New York election officials must reword a November ballot question on the creation of a redistricting commission to avoid misleading voters into thinking it would be independent, a state judge ruled Wednesday.
Supreme Court Justice Patrick McGrath’s ruling orders the state’s Board of Elections to delete the word “independent” from the description of the proposed commission. McGrath noted that top legislators would appoint eight out of 10 members of the commission and that the Legislature could reject its redistricting proposals and substitute their own.
“Legislative semantics do not change the reality that the commission’s plan is little more than a recommendation to the Legislature,” McGrath wrote in his ruling. “Therefore, this Court finds that the term “independent” is misleading, because the creation of the commission, its procedures and its ultimate outcome are all subject to control by others.”
A message was left Wednesday seeking a response from the Board of Elections.
State political districts are redrawn every decade in a process that good-government groups have long said is designed to protect incumbents. Sitting state lawmakers have been defeated in elections only 55 times in the thousands of legislative races held in the past 30 years.
This year’s ballot referendum asks voters to authorize a new commission to handle redistricting beginning in 2022. That’s the next time the state’s political districts will be redrawn to account for population changes.
Common Cause-New York, a government watchdog group, sued to challenge the wording of the referendum, arguing that the use of the word “independent” was deceptive.

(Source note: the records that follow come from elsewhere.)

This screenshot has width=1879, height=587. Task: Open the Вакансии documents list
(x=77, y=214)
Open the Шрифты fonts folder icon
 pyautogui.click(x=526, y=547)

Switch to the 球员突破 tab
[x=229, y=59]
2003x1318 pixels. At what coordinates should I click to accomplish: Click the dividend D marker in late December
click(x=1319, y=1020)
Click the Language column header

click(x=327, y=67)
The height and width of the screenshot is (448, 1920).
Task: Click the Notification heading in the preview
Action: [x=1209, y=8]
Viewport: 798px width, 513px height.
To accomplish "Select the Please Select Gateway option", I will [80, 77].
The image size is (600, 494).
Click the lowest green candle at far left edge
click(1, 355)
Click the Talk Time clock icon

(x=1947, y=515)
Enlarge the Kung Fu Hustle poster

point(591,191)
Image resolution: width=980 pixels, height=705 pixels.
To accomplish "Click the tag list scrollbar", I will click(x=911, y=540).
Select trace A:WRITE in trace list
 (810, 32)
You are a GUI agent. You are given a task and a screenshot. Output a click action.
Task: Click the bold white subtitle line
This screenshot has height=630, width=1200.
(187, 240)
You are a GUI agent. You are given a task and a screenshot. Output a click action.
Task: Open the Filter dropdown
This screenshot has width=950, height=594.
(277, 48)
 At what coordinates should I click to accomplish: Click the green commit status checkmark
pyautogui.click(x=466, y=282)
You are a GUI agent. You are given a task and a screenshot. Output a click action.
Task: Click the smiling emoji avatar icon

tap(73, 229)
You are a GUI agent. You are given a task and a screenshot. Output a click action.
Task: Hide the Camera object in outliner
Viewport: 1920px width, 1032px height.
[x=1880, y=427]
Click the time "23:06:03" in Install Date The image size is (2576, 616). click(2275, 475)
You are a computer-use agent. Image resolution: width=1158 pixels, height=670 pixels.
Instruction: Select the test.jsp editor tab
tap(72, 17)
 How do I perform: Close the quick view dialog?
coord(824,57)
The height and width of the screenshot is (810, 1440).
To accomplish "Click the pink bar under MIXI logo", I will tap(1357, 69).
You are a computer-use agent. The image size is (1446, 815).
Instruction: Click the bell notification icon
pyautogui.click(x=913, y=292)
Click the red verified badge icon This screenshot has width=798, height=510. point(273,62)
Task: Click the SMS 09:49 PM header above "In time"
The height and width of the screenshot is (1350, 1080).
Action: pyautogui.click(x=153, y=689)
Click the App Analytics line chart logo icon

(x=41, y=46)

“The redistricting commission cannot be described as independent because it isn’t,” Susan Lerner, executive director of the group, said following Wednesday’s ruling. “As the Judge made clear, this commission would only be a proxy for the Legislature. Voters deserve the same straight talk when they go to cast their ballot in November.”
Lerner’s group has urged voters to reject the proposal, which was supported by Gov. Andrew Cuomo and top lawmakers. But another good-government group, Citizens Union, supports the approval of the referendum, saying it’s a “chance to vote for real reform in Albany.”